Some jobs cannot run as root

lpcraft runs jobs as root inside the container. However, there are some reasonable jobs that call code that refuses to run as root. For example, test suites that use a local PostgreSQL instance (e.g. lp-signing) call `initdb`, which fails with an error if run as root. This requires fairly horrible workarounds like this:

        run: |
            # PostgreSQL's initdb refuses to run as root, so drop privileges
            # for the test.
            getent passwd lp-signing-test >/dev/null || useradd -m -U lp-signing-test
            tmpdir="$(mktemp -d)"
            cleanup () { rm -rf "$tmpdir"; }
            trap cleanup EXIT
            cp -a . "$tmpdir/lp-signing"
            chown -R lp-signing-test:lp-signing-test "$tmpdir"
            runuser -u lp-signing-test -- ...

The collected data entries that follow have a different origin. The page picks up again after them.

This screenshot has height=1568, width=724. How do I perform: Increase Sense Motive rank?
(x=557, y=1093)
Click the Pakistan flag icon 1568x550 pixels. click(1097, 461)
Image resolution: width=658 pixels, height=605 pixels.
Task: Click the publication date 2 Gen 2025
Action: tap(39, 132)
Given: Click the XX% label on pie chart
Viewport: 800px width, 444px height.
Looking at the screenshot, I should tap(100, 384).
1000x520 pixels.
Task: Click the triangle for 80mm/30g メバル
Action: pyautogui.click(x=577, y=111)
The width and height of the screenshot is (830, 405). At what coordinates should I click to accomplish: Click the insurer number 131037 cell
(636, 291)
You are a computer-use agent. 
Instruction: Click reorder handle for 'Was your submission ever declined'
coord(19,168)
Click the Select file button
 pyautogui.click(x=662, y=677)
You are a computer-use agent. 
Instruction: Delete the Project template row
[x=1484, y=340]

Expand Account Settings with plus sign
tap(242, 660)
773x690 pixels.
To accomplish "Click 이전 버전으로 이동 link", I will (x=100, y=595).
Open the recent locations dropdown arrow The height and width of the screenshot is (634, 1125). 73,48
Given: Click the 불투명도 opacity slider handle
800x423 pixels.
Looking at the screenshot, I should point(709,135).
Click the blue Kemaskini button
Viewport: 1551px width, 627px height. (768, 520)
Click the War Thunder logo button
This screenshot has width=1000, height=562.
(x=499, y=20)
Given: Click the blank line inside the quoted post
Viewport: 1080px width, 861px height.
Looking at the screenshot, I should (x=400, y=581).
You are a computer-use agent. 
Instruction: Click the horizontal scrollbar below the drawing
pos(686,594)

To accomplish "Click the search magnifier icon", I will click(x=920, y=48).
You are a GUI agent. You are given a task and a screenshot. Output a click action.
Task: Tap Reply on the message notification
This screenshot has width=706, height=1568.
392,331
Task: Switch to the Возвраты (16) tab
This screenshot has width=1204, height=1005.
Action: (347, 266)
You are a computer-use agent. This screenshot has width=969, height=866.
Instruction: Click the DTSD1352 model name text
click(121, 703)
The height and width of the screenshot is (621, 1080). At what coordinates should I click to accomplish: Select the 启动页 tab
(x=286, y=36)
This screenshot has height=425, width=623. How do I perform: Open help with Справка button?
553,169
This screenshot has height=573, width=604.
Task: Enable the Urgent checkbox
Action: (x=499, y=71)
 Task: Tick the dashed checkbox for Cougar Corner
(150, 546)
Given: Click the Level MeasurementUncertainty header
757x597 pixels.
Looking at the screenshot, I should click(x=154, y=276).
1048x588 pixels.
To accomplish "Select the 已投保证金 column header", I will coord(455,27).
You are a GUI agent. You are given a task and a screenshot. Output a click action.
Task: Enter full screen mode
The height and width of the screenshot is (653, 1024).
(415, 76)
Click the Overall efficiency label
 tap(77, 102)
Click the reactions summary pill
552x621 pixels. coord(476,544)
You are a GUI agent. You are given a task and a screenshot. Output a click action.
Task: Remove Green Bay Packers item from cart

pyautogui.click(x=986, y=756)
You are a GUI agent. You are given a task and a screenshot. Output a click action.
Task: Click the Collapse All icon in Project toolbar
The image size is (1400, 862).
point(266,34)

I'm not entirely sure what the best solution is; we may need to try out a few alternatives. One reasonable approach might be something like a `user` key which would ensure that that user exists, arrange for the project tree to be owned by that user (note that it's currently under `/root`, and other users can't see subdirectories of that ...), and drop privileges to that user. There may be other approaches. Note that the username can matter; for example, when testing this, I found that lp-signing's test suite specifically fails if run as an "lp-signing" user, because it wants to create a PostgreSQL role by that name which then conflicts with an automatically-created one.

We could also consider not running as root by default, though perhaps that's more trouble than it's worth since there may already be some jobs that rely on being able to programmatically fiddle with their environment as root in `run` - I don't know.